Of course the REAL goal of SDI had always been to bankrupt the Soviets. My
lectures only worked to impair that effort. I spoke the truth - but in the
process I impaired larger better things.

Here and now we are discussing AI/AGI and in some ways things seem much the
same as with Star Wars. People are arguing the various sides of things with
MUCH greater implications. What those implications are I can hardly guess.
I certainly never saw the fall of the Soviet Union coming.

Suppose for a moment we were to announce small AI-based desert spiders that
hunt people down and kill them, and consume their bodies as fuel, and that
we are about to start dropping these on ISIS or whatever follows them in
the future. It is hard to rise from the dead when you have been turned into
vapor. Note here that victories could be achieved without a single spider
being dropped - except that some people (like me) pointing out the
impossibility of this would muck up the works.

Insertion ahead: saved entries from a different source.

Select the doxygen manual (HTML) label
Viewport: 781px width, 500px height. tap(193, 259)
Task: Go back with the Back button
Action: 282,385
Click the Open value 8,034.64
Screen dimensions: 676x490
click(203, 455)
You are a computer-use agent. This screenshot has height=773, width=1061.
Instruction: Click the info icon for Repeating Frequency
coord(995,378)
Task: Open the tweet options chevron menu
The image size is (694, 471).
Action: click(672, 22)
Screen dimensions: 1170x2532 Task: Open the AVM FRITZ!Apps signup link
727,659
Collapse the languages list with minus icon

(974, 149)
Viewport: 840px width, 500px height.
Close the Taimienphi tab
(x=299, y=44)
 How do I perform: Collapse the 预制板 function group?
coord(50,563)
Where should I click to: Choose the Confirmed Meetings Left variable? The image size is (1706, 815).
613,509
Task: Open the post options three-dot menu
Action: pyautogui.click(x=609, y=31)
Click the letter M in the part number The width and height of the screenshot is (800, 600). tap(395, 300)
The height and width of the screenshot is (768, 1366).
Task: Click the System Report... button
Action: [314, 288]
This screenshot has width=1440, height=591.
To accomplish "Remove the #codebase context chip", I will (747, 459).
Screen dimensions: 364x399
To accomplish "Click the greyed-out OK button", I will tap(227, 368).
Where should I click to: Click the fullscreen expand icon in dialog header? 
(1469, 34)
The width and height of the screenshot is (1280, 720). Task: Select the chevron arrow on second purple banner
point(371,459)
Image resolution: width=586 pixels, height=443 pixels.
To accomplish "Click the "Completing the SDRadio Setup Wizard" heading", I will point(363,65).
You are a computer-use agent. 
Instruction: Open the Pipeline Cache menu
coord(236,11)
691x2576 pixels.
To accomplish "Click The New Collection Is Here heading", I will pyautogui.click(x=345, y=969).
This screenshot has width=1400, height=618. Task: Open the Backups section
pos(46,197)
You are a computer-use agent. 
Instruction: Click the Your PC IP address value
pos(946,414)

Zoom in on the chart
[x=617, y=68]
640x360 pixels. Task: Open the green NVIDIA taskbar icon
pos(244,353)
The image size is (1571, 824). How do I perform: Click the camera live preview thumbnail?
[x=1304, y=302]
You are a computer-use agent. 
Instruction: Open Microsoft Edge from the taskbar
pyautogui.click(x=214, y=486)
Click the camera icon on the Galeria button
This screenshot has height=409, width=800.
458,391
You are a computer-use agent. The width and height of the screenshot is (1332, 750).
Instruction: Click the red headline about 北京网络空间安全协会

So, I have adjusted my zeal to pointing out impossibilities but NOT
campaigning for or against particular paths, at least not until I am pretty
sure that not only am I right, but also that I am not screwing up something
MUCH bigger.

AGI is NOT going be become a reality anytime soon, e.g. probably not within
my lifetime. I can see that, but I am NOT about to campaign for that.

Similarly, I see GOOD political reasons to keep research secret, e.g. so
the above mentioned spiders could be announced.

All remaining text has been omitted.